Calling the airport system “stronger today than it has ever been” during the 30-minute address before and estimated crowd of more than 700, Diaz cited record-setting passenger numbers at both George Bush Intercontinental Airport and William P. Hobby Airport, the investment in major projects to accommodate that continued growth, the acknowledged financial stability of the organization, and the “unprecedented” level of global connectivity now available to travelers at Houston’s airports.
“I’m not only talking about the major continental markets around the globe,” Diaz said before citing the expansion of international service at Bush Intercontinental and the return of international service to Hobby Airport. “I’m talking about unprecedented in the fact that Houston is now one of a hand-full of select cities connected to every one of the six inhabited regions of our world.”
With a record total of more than 55 million passengers served at the two commercial airports in 2015 — an increase of almost four percent over the 2014 record-setting mark — Diaz noted the role vital projects played in continuing to attract foreign flag carriers to Houston, and will play in the future as both airports look to grow beyond the record-setting 10.7 million international passengers served in 2015.
“We are well on our way to building the platforms for future success,” Diaz said, “and we have strengthened the airport system’s financial position — all proof that the strategies we have followed and the products and services we have offered have been embraced by our passengers who are our primary customers.”
Return of international service at Hobby
While the growth of international travel at Bush Intercontinental continues, Diaz noted that the addition of the $156 million concourse at Hobby Airport — and bringing international service to that facility for the first time in nearly 50 years — is “absolutely vital to the future success of Houston.”
For the sixth straight year, Hobby Airport saw an increase in passenger traffic, eclipsing the 12 million mark for the first time.

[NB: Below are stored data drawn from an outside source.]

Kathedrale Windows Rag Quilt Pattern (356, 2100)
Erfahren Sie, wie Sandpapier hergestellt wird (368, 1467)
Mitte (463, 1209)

Over the course of the past decade, passenger totals at Hobby have increased by more than 50 percent, while the number of destinations available through nonstop flights has almost doubled, moving from about 30 to more than 60 cities.
The new concourse, and the return of international travel to Hobby Airport, is an essential component in that continued growth, Diaz said.
Opened in October 2015, a partnership with Southwest Airlines produced a 280,000-square-foot complex that includes a five-gate concourse, an expansive ticketing area equipped with modern technology and a Federal Inspection Station facility with modern customs technology. Add in $100 million in enabling projects, including a new 3,000 space parking garage and roadway, and Diaz said the “new facility not only expands the capacity and the capabilities found at Hobby Airport, but it also dramatically improves the overall customer experience.”